Exercise directions: Repeat each record below exactly, omitting whatever pictures appear in it.

Provided records:
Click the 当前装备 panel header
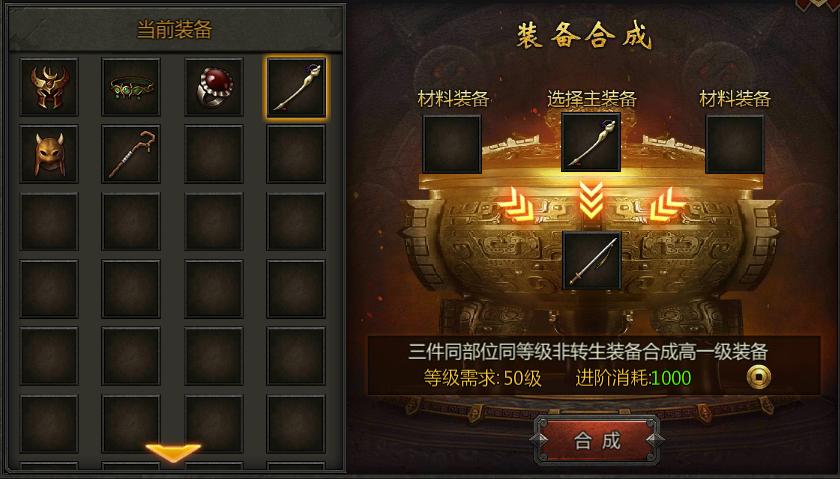Screen dimensions: 840x479 [175, 29]
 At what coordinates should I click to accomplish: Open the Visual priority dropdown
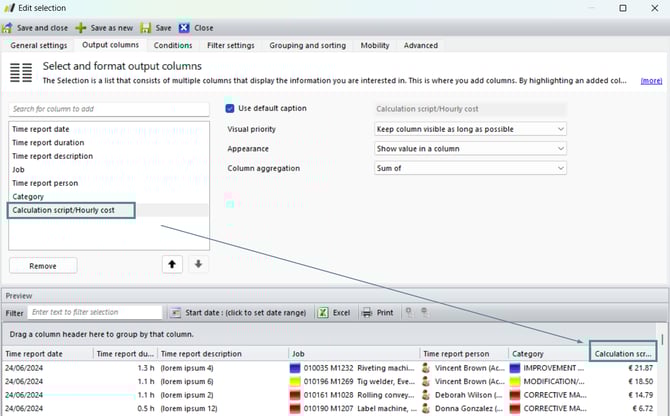click(x=469, y=129)

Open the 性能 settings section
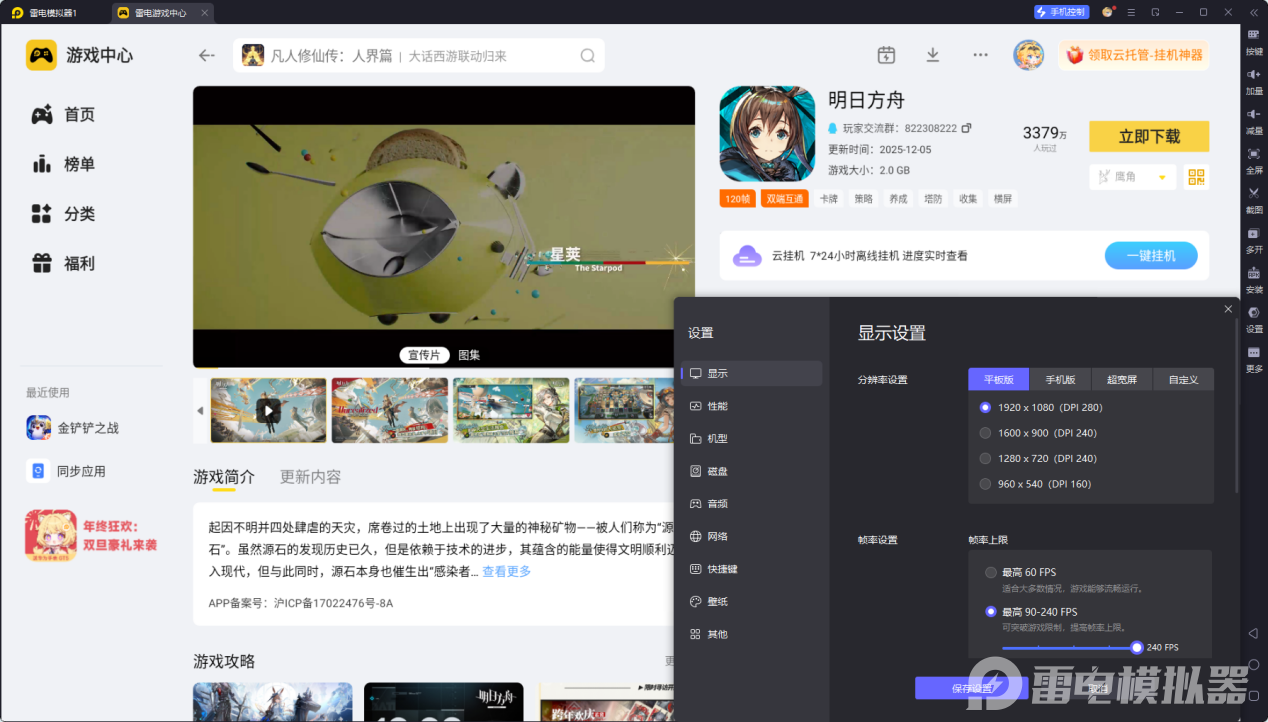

Answer to this exercise:
Click the 当前装备 panel header
Screen dimensions: 840x479 [175, 29]
 At what coordinates should I click to accomplish: Open the Visual priority dropdown
click(x=469, y=129)

Open the 性能 settings section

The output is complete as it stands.